Drug Safety
- Discipline: Pharmacology, pharmacovigilance
- Language: English
- Edited by: Nitin Joshi

Publication details
- Former names: Medical Toxicology, Medical Toxicology and Adverse Drug Experience
- History: 1986-present
- Publisher: Adis International Springer Nature
- Frequency: Monthly
- Impact factor: 5.9 (2025)

Standard abbreviations
- ISO 4: Drug Saf.

Indexing
- CODEN: DRSAEA
- ISSN: 0114-5916 (print) 1179-1942 (web)
- OCLC no.: 21000223

Links
- Journal homepage; Online archive;

= Drug Safety =

Drug Safety is a peer-reviewed medical journal covering pharmacoepidemiology and pharmacovigilance.
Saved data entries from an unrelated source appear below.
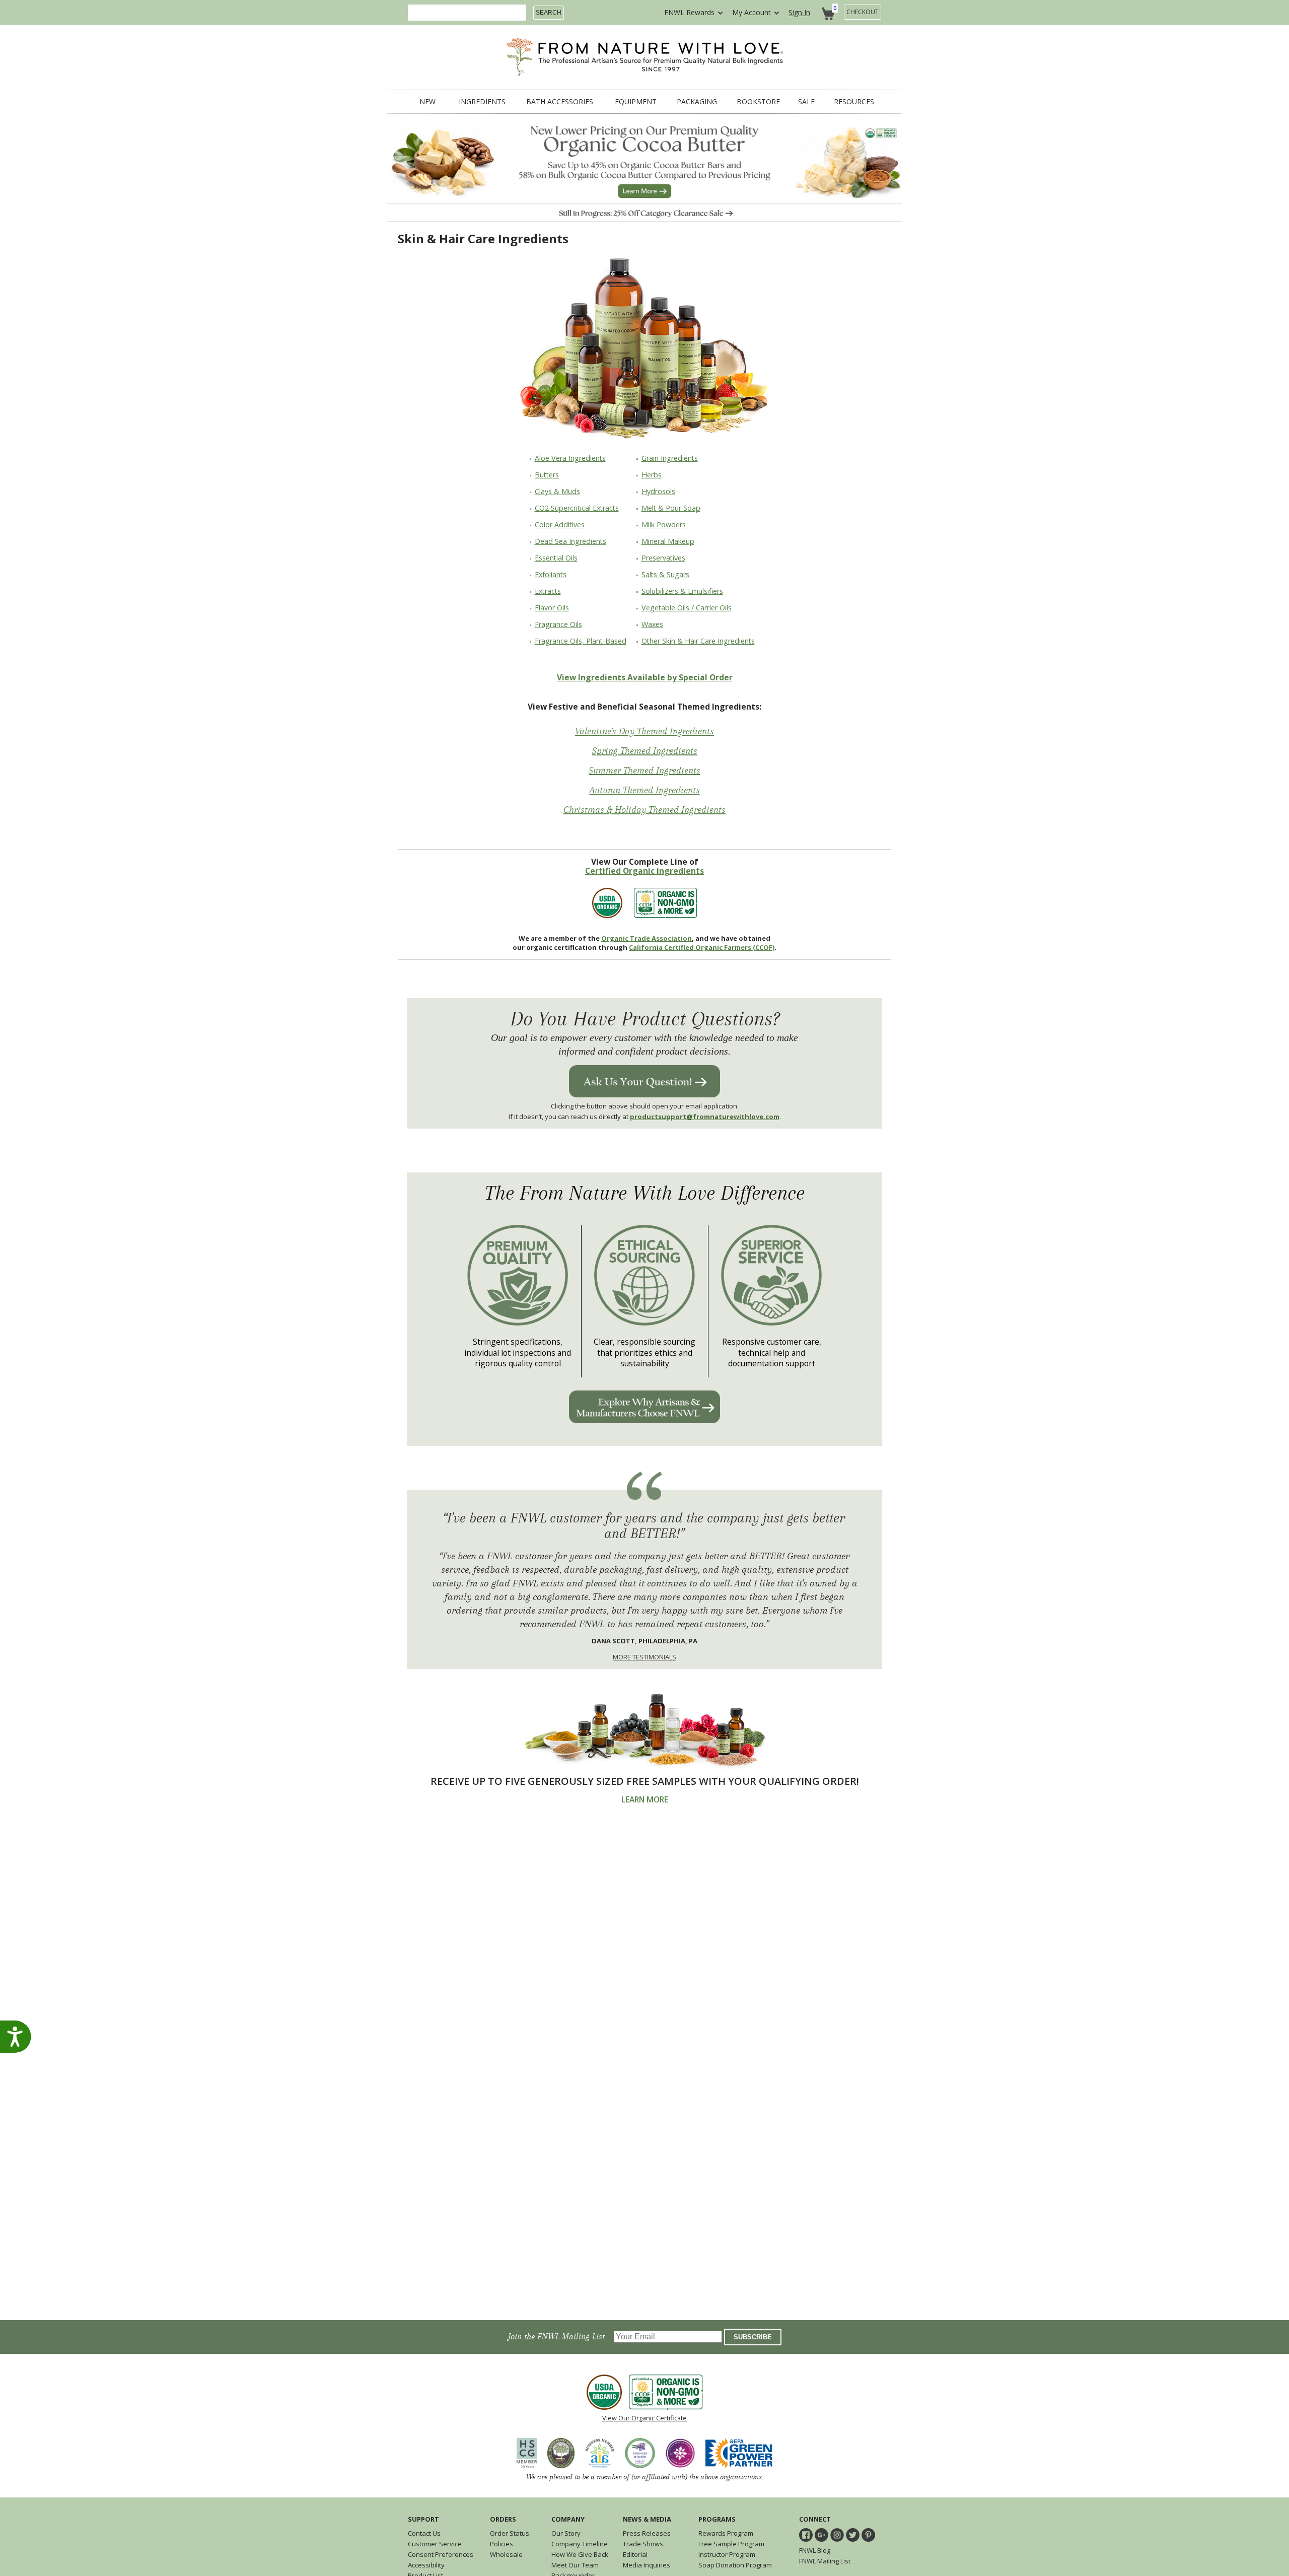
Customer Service (435, 2543)
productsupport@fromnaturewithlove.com (704, 1116)
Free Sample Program (731, 2543)
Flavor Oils (552, 607)
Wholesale (506, 2554)
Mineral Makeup (667, 541)
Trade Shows (643, 2543)
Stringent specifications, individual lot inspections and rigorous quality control (517, 1352)
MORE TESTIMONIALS (644, 1656)
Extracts (548, 591)
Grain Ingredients (669, 458)
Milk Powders (663, 524)
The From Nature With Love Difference (645, 1193)
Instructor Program (726, 2554)
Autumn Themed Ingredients (645, 790)
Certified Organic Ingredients (644, 870)
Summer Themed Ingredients (644, 770)
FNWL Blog (814, 2550)
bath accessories (559, 102)
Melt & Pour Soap (670, 508)
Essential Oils (556, 558)
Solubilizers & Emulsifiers (682, 591)
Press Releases (647, 2533)
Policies (501, 2543)
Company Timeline (579, 2543)
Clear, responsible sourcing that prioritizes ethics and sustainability (644, 1352)
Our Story (566, 2533)
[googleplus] (821, 2535)
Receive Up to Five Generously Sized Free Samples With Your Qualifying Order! (645, 1781)
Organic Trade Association (646, 938)
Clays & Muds (557, 491)
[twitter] (853, 2535)
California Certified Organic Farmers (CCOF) (701, 947)
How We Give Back (579, 2554)
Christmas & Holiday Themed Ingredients (644, 809)
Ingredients (482, 102)
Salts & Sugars (665, 574)
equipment (636, 102)
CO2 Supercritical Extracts (577, 508)
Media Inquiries (646, 2564)
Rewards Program (725, 2533)
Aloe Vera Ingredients (570, 458)
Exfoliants (550, 574)
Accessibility (426, 2564)
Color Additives (560, 524)
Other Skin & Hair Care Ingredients (698, 641)
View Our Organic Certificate (644, 2417)
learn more (644, 1799)
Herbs (651, 474)
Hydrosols (658, 491)
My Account (751, 12)
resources (854, 102)
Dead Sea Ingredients (570, 541)
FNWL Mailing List (824, 2560)
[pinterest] (868, 2535)
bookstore (758, 102)
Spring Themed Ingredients (644, 750)
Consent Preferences (440, 2554)
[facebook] (806, 2535)
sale (806, 102)
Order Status (509, 2533)
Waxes (652, 624)
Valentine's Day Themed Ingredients (644, 731)
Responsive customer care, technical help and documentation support (771, 1352)
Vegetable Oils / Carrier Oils (686, 607)
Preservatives (663, 558)
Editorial (635, 2554)
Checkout (862, 12)
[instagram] (837, 2535)
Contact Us (424, 2533)
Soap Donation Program (735, 2564)
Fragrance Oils (558, 624)
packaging (697, 102)
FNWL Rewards (689, 12)
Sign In (799, 12)
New (427, 102)
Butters (547, 474)
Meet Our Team (575, 2564)
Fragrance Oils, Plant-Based (580, 641)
It was established in 1986 as Medical Toxicology, and was renamed Medical Toxicology and Adverse Drug Experience in 1987. It obtained its current name in 1990. It is published by Springer Nature under the Adis Reprint, and is the official journal of the International Society of Pharmacovigilance. Nitin Joshi BPharm, PGDiPharm, MRSNZ, FISoP is the editor-in-chief. He took over as the Editor-in-Chief of the journal in 2012. According to the Journal Citation Reports, the journal has a 2024 impact factor of 3.8.